An evangelist's accounting
Billy Graham has always endeavored to be hound's-tooth clean about money. Early in his career he went on straight salary, * spurning the unaudited "love offerings" that used to provide income for traveling evangelists. But the Graham operation is so large and visible that there has always been intense curiosity about its finances. Lately that curiosity has deepened into outright suspicion, and to clear the air Graham's Minneapolis headquarters has issued its first full public report on finances.
The 1977 balance sheet for the Billy Graham Evangelistic Association (B.G.E.A.) and five affiliates: $38.4 million in income, $41.6 million in expenses. The gap was filled by dipping into reserve funds. The outgo is far more than the national program budget of most Protestant denominations. The totals do not include operating costs of Graham's "crusades," which are handled by local committees.
By Graham's accounting, a very respectable 89% of the budget goes for far-flung evangelism programs and only 11% for administrative overhead and fund-raising costs.
"We have nothing to hide," said Executive Vice President George M. Wilson last week. But the B.G.E.A., like many another religious organization, has been slow to divulge financial data. The reason for B.G.E.A. reluctance, Wilson explained, is fear that the "little guy," whose average $10-to-$12 gift accounts for most of the receipts, might stop giving if he thought about how many millions of dollars were flowing to Minneapolis.
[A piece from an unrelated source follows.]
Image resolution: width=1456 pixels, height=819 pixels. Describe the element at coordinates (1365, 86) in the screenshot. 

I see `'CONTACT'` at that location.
Two articles published a year ago helped prod the organization to a new fiscal openness. Corporate Report, a Midwest business magazine, said that because of inadequate financial data, the Minnesota Commerce Department was looking into a B.G.E.A. gift-annuity plan, which supporters bequeath money to, and draw interest income from until they die. (After protracted negotiations, the data were provided, and the state approved the annuity sales.) The magazine also disclosed that B.G.E.A. had refused financial information requested on a voluntary basis by the state's charities division and by the Better Business Bureau; the bureau's latest report says that the B.G.E.A. does not meet its fund-raising standards because of secrecy. Even now the B.G.E.A. has no plans to cooperate.
Meanwhile, the Charlotte (N.C.) Observer reported that a Graham-related group, the World Evangelism and Christian Education Fund, had $22.9 million in assets and kept them "carefully shielded from public view." Well, yes and no.
Fund officials in Dallas stonewall when asked for details, but federal law requires them to file public financial summaries with the Internal Revenue Service. (The B.G.E.A. does not file, strangely enough, because it contends that it is a church rather than an interdenominational charity.) Graham told two reporters about the fund after it started in 1970, but neither he nor Wilson mentioned it when the Observer inquired about finances.
Despite the air of mystery, the fund merely continues Graham's longstanding practice of helping relief efforts and Evangelical causes around the world.